Abstract
The initial indexing round of the vault might take a considerable time. It can also be hard to estimate beforehand, how much time the initial indexing will take. That is why it is good to have tools to see whether the indexing has finished and if not, where it is going currently. This document describes how to monitor the progress of the indexing in the initial indexing round. It will also be valid in some situations after the initial phase.
NOTE 1! This document is valid for IDOL version 12.x and beyond.
NOTE 2! Using this document requires basic understanding of IDOL components and terminology.
NOTE 3! Using this document requires basic understanding of using MFAutonomyConsole.
1. Introduction
When considering the progress of indexing, it is good to understand that M-Files and IDOL are different entities. They both have individual indexing queues that follow each other: First, M-Files does the actual extraction, analysis and packaging of raw data suitable for IDOL. Then the information goes to IDOL that processes and delivers it for its own engines. That is why the process should be monitored from both ends.
Another thing to know is the difference of the actual progress i.e. how many items have already been indexed and how many are waiting for to be indexed and the state where the systems think they are finished the indexing.
Some of the following methods are valid also outside the initial indexing round when we want to see, if the system is indexing something or not.
2. Initial (re-)indexing finished?
This can be used during initial indexing round or when we have triggered the full re-index from the admin tool.
M-Files server (20.4. and earlier): Check that two timestamps exists in IndexRebuild.txt (M-Files secondary data location e.g. C:\Program Files\M-Files\Server Vaults\Indexes\Combined\M-Files). The first timestamp shows the starting time and another shows the finishing time of the indexing.

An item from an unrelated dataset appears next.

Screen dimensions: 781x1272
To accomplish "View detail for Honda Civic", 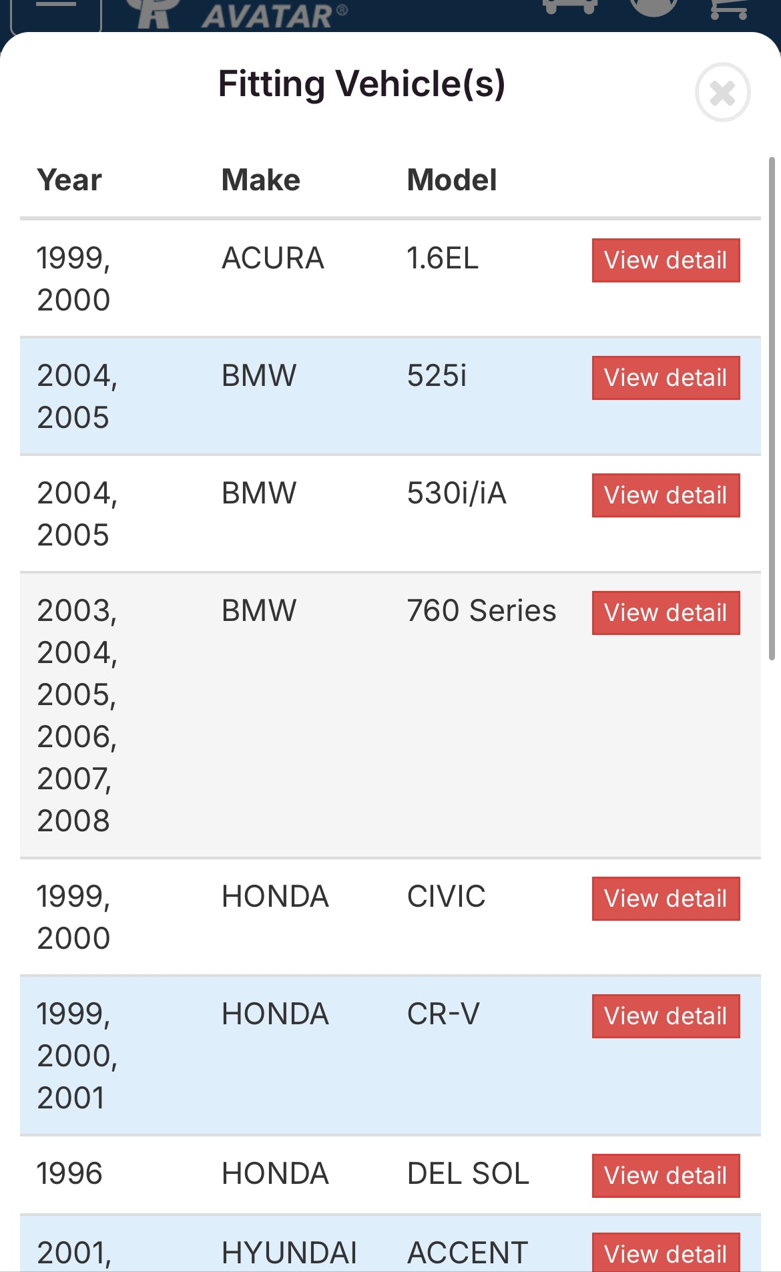I will click(666, 899).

M-Files server (20.5. and later): Index information has been moved to its own IDOL index. A specific powershell script has to be used for retrieving the information. Read more here:
IDOL - Retrieving index information in M-Files after May'20 release
M-Files server (all versions): The following location should be empty. C:\Program Files\M-Files\Server Vaults\[vault]\FileData\Temp\FIX\[index registry name]. This is the temporary location used during indexing. If it is empty, no files or folders, there is no indexing queue in M-Files side. It should be noted that this location can be changed via registry setting.
IDOL, backend: The following folder should be empty in every engine if IDOL side is ready. [drive letter]:\IDOL12\data\[name of the engine e.g. PROD1-content-11000]\index\status
3. Progress of indexing?
The following methods show, how many items are still in the queue. These can also be used after the initial indexing.

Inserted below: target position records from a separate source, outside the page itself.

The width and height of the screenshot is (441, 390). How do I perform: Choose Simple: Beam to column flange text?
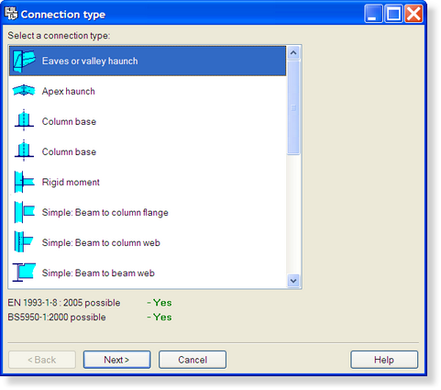[x=105, y=212]
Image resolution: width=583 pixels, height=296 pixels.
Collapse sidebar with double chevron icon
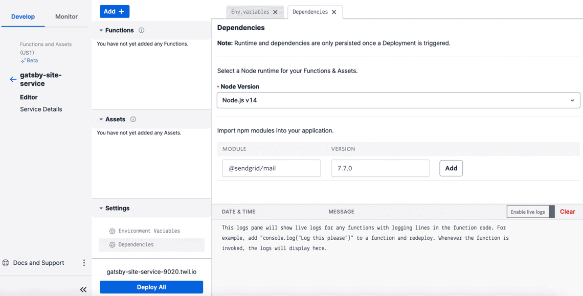click(83, 289)
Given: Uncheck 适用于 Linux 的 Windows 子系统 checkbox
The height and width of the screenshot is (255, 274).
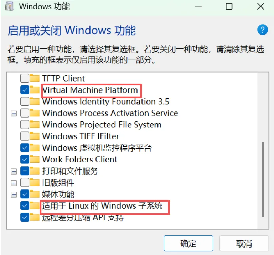Looking at the screenshot, I should pyautogui.click(x=25, y=206).
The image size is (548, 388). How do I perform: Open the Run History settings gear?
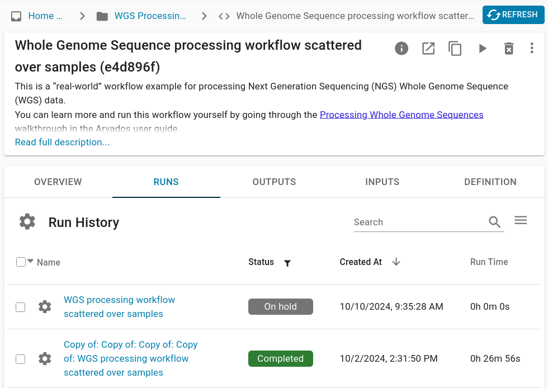pyautogui.click(x=27, y=221)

M-Files server, MetaData (20.4. and earlier): Browse into secondary data and there index location, usually in C:\Program Files\M-Files\Server Vaults\[vault name]\Indexes\Combined\M-Files. Open file IndexMLog.log and get the numeric value of parameter "values". Then use following SQL query against M-Files database to see, how many objects there are in Metadata indexing queue:
SELECT count(*) FROM [vault database name].[dbo].[OBJECTTYPEITEM] where [VERSIONFORMDI] > number from the file
Note that the method above can also be used in the future, when we start to use single-pipeline indexing (Meta- and FileData have been indexed simultaneously). In that case, use file IndexCLog.log.
M-Files server, MetaData (20.5. and later): Index information has been moved to its own IDOL index. A specific powershell script has to be used for retrieving the information. Read more here:
IDOL - Retrieving index information in M-Files after May'20 release
M-Files server, FileData (20.5. and later): Because in 20.5 Meta- and FileData has been indexed simultaneously, this cannot be monitored individually.
After retrieving the timestamp, use previous SQL query to get the queue length.
M-Files server, FileData (20.4. and earlier). You can do the same to the FileData by using IndexFLog.log and following query. Note that this is not valid in single-pipeline mode.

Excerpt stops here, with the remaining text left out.